UAW Workers at GM’s Largest Plant Back Labor Pact, Boosting Deal’s Chances
Majorities at several GM factories shot down the pact, creating a tighter vote than many expected.

A majority of workers at General Motors’ largest U.S. factory voted in favor of a tentative contract with the United Auto Workers, bolstering the deal’s chances for approval as a tight vote enters its final hours.
Workers at GM’s factory in Arlington, Texas, which makes large SUVs including the Cadillac Escalade and Chevrolet Tahoe, voted yes by more than 60%, according to Wednesday results from the local union chapter.
That victory broke through a round of rejections over recent days at major GM factories, including a 68% no vote at a Tennessee plant and other defeats in Missouri and Michigan.
As of Wednesday afternoon, around 54% of members had supported the deal, with most facilities having reported their final results, according to the UAW tally.
The union needs a majority of workers to vote yes for the contract to be ratified. A final result is expected this week.
The UAW reached tentative deals with Ford Motor, GM and Chrysler-parent Stellantis last month to cover around 146,000 workers at the Detroit companies.
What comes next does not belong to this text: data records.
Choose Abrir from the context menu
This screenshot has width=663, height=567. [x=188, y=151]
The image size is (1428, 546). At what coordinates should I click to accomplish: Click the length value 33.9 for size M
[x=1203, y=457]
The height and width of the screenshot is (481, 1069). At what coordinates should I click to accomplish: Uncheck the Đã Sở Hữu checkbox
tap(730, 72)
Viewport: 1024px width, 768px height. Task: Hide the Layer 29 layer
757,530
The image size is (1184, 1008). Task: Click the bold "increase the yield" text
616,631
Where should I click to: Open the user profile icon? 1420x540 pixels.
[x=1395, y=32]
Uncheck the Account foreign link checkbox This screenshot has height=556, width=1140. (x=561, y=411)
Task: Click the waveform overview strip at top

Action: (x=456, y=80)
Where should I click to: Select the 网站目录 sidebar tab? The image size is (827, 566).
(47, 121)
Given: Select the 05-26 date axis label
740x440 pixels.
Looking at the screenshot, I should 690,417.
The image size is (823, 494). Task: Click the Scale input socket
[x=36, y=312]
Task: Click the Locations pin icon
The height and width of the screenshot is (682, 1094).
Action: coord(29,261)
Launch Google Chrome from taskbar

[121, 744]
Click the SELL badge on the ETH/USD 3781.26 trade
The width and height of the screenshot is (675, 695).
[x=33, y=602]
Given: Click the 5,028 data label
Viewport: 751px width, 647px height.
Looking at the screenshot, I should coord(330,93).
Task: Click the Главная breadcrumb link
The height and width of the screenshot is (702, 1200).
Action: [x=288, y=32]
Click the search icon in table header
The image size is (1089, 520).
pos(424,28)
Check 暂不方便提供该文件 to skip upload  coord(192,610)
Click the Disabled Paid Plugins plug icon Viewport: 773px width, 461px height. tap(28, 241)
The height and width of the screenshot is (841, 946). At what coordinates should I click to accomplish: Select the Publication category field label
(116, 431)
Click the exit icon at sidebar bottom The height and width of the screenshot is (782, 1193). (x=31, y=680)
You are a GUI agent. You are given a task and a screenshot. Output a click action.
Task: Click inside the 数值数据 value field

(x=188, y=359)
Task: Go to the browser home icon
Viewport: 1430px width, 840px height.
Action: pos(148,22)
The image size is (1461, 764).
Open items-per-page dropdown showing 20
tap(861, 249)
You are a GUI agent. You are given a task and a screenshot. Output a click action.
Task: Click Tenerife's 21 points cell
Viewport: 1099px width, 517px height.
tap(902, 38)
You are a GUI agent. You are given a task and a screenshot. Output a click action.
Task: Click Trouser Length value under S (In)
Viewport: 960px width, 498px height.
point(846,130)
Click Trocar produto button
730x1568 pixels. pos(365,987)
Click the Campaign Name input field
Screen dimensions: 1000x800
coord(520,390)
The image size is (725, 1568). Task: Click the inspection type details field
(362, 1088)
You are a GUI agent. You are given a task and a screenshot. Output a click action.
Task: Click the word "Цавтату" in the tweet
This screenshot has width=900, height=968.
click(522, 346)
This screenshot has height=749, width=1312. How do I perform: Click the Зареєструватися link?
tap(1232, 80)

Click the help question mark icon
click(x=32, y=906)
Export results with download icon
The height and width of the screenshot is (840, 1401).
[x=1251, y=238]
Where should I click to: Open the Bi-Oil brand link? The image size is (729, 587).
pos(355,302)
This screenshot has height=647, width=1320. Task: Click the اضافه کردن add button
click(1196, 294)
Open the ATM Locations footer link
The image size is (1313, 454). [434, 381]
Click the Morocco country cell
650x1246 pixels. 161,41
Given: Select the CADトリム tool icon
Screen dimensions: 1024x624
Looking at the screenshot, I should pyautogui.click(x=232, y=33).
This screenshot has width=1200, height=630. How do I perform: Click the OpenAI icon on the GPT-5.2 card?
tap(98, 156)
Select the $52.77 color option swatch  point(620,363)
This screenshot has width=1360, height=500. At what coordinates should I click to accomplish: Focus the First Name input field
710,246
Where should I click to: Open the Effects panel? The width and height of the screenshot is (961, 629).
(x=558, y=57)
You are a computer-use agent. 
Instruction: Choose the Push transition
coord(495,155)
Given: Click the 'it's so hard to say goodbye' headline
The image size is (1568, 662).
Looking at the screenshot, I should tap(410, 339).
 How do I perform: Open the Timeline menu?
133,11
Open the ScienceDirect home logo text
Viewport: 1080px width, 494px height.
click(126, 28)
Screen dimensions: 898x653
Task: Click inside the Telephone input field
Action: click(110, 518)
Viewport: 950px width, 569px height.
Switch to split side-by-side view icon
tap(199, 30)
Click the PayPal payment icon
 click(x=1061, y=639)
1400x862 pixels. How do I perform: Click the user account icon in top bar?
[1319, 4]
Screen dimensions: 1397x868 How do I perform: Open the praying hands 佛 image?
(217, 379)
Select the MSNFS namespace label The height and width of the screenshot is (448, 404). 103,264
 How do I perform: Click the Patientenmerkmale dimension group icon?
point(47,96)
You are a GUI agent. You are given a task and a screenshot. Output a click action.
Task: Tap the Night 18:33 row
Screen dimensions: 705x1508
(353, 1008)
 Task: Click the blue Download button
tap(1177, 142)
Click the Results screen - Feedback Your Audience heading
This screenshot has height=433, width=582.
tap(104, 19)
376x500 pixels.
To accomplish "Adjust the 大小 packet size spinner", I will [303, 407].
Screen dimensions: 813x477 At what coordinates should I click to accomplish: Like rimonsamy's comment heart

The resolutions came after a six-week strike that sent more than 45,000 workers off the job.
Voting is still under way at Ford and Stellantis. Workers at those two companies are supporting the agreements by wider margins than at GM, based on the UAW data.
The terms of each proposed contract roughly mirror one another, and include a 25% wage increase, including an 11% bump in the first year. Each also includes annual cost-of-living adjustments that would get added to the base wage as an inflation protection, and company contributions to retirement plans of as much as 10%.
UAW President Shawn Fain has called the tentative agreements record contracts, and told union members during a livestream last week that the union leaders “squeezed every penny" out of the companies. It would be difficult for Fain’s team to demand further concessions, analysts say.
Some workers felt there were more gains to be had, which led to more of a nail-biter than many industry observers expected.
Wendell Hicks III, an assembly worker at a GM truck plant in Fort Wayne, Ind., said he needed to see more from the company to compensate for the sacrifices workers made after the 2009 bankruptcy. The return of defined benefit pensions for all workers would help change his no vote to a yes, he said.
“The promises that were supposed to be made when the UAW helped bail GM out," he said, “those promises have not yet been fulfilled."
Shares of GM slipped 6 cents to $28.14 in trading Wednesday.
Ratification of the labor agreement would lock in higher labor costs for the Detroit companies, whose executives have warned that the contracts would put them at a disadvantage to competitors with nonunionized U.S. workforces, such as Toyota Motor and Tesla.
All-in labor costs for the Detroit companies would rise to mid-$80s-to-$90 per hour by the end of the contracts in about four years, according to an estimate from Wells Fargo, up from the mid-$60s today. In comparison, foreign automakers and Tesla had labor costs of around $45 to $55 in recent years.
Already, Toyota, Honda Motor and other foreign automakers have raised wages for their nonunionized workers in an effort to stay competitive with pay in the broader industry.
The UAW’s next challenge will be expanding upon its wins in Detroit and wooing nonrepresented workers at the factories owned by foreign automakers and electric vehicle manufacturers.
Union organizers have been putting out feelers at facilities across the U.S., and last week the UAW formally urged workers at Honda and Subaru to sign authorization cards indicating they would like to be represented.